◆ Extract provided:
## begin

And the way Forte does that is to have the client go through the exercise of determining and designing the kind of system it needs. "The client needs to know how the operation should
work and what it wants to achieve, before it hires a 3PL," says Forte. Knowing what your business requirements are and the level of warehouse management software you'll need are the only ways to determine what levels of service you'll be seeking in a 3PL.
What works best?
If we go back to the query posed at the beginning of this article — whether companies are using a single or several sources for third-party logistics services — we find the answer is a definite yes and no. The best choice is whatever works for you. As Goldsbury of Bobcat says, his parent company, Ingersoll-Rand, uses a variety of third-party scenarios within the company, even within the confines of the Bobcat Company. "We tend to focus [on a single supplier] on the divisional basis, rather than on a corporate basis," says Goldsbury.

## end

◆ Problems and tasks:
a) In the extract on third-party logistics, what is the name of Bobcat's parent company?
b) Write out the part of the extract on third-party logistics starting at "And the way" and ending at "seeking in a 3PL.".
c) List every person and company named in the extract on third-party logistics.

◆ Data provided:
## begin

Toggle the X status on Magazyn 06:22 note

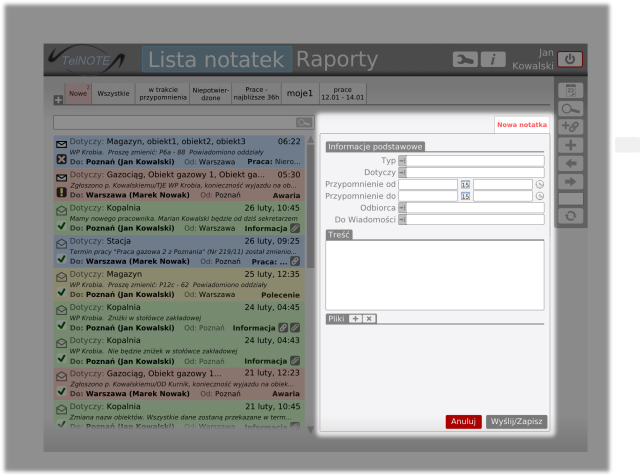coord(61,159)
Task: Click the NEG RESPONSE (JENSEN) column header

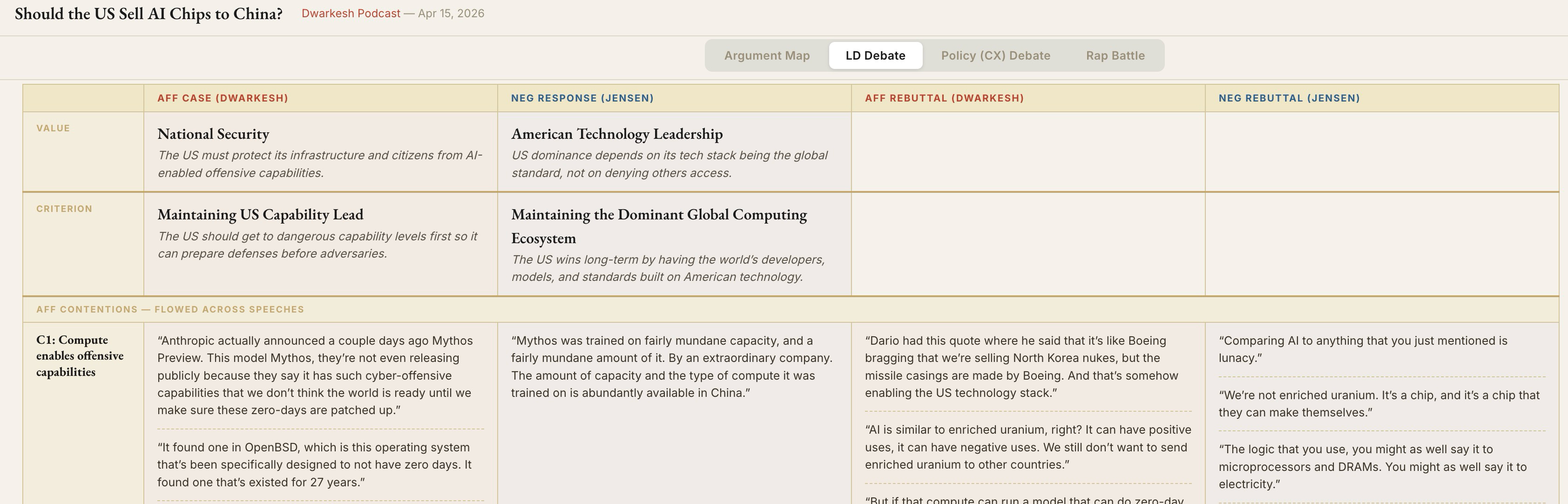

## end

◆ Responses to the tasks:
a) Ingersoll-Rand

b)
And the way Forte does that is to have the client go through the exercise of determining and designing the kind of system it needs. "The client needs to know how the operation should
work and what it wants to achieve, before it hires a 3PL," says Forte. Knowing what your business requirements are and the level of warehouse management software you'll need are the only ways to determine what levels of service you'll be seeking in a 3PL.

c) Forte, Goldsbury, Bobcat (the Bobcat Company), Ingersoll-Rand